ANYA - Volkovskaya Estate, 0623
The tunnel swallows us whole. I refrain from grabbing Roman’s arm and dragging him back toward the factory, where at least the danger was familiar.
Eighteen steps down the stone passage before the ceiling drops low enough that Roman has to duck. He winces when the movement pulls at his shoulder, his jaw going tight with pain he refuses to acknowledge.
Twenty-three steps before Luka signals the first halt, and I press myself against the damp wall beside Roman, close enough that our arms touch.

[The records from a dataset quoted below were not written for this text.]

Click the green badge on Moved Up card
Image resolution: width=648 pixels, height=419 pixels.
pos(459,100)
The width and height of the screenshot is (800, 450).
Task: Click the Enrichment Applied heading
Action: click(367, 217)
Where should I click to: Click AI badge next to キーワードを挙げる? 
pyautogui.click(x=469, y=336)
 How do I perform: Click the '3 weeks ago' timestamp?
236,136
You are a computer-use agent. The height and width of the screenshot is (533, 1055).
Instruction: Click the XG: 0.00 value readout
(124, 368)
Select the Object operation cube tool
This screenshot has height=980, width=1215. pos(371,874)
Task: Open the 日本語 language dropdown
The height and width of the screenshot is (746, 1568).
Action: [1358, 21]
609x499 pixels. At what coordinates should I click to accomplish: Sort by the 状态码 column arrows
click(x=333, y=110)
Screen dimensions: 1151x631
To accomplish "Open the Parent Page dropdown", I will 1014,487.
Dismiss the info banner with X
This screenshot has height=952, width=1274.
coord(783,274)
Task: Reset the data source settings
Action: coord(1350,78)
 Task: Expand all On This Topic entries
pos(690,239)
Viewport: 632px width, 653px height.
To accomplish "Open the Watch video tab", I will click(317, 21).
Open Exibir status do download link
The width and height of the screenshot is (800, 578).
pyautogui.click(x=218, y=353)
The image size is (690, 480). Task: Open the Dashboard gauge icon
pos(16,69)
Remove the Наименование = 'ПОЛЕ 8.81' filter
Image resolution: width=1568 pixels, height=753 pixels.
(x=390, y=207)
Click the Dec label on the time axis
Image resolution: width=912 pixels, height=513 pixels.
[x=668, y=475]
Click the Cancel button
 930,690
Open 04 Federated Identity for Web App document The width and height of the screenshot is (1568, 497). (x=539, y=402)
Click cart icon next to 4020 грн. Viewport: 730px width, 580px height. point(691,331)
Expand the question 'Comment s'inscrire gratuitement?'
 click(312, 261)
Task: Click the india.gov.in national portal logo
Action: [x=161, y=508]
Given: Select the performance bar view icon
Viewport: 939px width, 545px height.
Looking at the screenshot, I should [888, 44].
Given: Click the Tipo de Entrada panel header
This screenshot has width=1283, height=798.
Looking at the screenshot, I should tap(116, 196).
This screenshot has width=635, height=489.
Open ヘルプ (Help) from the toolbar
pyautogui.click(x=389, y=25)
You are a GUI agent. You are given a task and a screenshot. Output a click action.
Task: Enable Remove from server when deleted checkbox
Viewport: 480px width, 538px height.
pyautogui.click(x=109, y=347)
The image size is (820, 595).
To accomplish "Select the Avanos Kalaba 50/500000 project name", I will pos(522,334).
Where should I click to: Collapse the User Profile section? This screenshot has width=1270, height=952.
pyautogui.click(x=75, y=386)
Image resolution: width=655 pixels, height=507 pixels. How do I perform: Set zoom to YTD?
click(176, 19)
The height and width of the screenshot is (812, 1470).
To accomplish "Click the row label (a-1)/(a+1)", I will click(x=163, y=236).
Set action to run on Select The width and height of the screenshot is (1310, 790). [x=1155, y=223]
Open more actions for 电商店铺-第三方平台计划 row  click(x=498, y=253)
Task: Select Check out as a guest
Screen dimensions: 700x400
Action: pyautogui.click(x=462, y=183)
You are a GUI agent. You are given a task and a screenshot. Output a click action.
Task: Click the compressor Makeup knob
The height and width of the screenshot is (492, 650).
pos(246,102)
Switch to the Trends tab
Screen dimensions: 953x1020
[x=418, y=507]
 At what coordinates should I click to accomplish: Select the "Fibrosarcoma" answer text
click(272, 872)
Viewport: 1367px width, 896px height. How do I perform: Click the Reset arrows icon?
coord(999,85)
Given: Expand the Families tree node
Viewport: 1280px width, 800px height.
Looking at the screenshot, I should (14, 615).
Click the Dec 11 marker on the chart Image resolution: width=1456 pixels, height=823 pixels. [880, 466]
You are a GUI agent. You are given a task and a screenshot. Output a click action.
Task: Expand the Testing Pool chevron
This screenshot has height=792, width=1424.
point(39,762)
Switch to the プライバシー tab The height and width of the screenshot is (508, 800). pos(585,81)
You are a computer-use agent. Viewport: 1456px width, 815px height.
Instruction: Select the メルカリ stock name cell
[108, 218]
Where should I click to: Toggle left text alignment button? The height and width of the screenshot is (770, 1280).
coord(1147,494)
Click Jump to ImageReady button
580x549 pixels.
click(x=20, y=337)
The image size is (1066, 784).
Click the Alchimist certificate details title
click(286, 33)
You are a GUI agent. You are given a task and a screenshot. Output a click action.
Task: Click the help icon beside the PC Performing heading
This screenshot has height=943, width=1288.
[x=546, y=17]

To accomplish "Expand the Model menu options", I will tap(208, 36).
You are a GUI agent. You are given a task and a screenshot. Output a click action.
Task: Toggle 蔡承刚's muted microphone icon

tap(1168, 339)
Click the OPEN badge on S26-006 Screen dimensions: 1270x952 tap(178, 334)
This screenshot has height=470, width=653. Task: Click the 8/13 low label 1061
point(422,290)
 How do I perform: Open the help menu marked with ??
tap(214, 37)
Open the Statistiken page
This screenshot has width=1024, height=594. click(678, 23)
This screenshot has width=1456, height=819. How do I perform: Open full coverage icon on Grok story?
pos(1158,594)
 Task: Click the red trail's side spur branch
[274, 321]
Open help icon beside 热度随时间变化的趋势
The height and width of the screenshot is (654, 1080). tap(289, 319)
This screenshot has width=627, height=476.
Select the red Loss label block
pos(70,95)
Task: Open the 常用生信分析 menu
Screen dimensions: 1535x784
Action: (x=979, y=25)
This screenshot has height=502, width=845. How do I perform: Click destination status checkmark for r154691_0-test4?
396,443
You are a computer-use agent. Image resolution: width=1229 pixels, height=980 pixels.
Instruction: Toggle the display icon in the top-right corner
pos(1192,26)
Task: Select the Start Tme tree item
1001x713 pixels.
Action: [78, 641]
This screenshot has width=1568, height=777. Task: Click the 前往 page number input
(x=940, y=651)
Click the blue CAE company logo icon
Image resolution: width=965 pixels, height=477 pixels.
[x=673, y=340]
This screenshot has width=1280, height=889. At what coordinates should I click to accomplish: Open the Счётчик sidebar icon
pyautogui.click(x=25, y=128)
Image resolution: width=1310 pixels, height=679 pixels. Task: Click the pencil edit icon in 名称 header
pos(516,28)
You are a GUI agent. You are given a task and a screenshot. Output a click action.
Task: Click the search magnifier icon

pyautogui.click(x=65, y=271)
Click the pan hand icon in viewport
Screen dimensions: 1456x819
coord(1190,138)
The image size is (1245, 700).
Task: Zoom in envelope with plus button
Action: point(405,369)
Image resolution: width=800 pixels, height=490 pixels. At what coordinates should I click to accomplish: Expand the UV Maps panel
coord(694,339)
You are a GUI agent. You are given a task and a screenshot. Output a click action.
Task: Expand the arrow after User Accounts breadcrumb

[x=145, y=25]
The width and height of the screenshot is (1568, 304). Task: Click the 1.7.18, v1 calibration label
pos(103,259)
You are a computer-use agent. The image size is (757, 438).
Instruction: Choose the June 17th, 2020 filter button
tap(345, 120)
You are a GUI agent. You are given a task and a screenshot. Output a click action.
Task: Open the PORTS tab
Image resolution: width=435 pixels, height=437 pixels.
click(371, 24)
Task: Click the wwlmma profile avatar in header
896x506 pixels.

Thirty-one steps before Dmitri Antonovich, the soldier with the shrapnel scar across his left temple, leans close to my ear and whispers that he has a daughter named Katya who just turned four and he hasn’t held her in eight months and he wanted me to know her name in case something happens tonight because he doesn’t want to die as just another body count in someone else’s war.
I squeeze his forearm once, hard, and he nods and pulls back, and we keep moving.
Roman’s hand finds the small of my back when the tunnel narrows further, guiding me forward through darkness.
“Ostorozhno,” he murmurs against my hair when I stumble over an uneven flagstone, and his fingers spread wider across my lower back, holding me upright, holding me close. “Careful, solnyshko, I need you in one piece.”
The endearment settles into my chest and stays there, warm and fierce, while we descend deeper into the earth beneath the estate where his uncle has been waiting for twenty years to finish what he started in a church full of bodies.
Galina appears from a side passage so suddenly that three soldiers have weapons raised before anyone registers who she is, her small frame wrapped in the same black wool she always wears, rosary beads clutched in her fingers, eyes blazing with fury.
“Galina.” Roman’s voice cracks on her name, and his entire body changes, the Pakhan fading and the boy emerging. “Bozhe moy, I thought he’d killed you, they said he had you in the east wing—”
“He tried,” she cuts him off with the sharp dismissal of a woman who has survived worse men and refuses to be impressed by this one’s cruelty.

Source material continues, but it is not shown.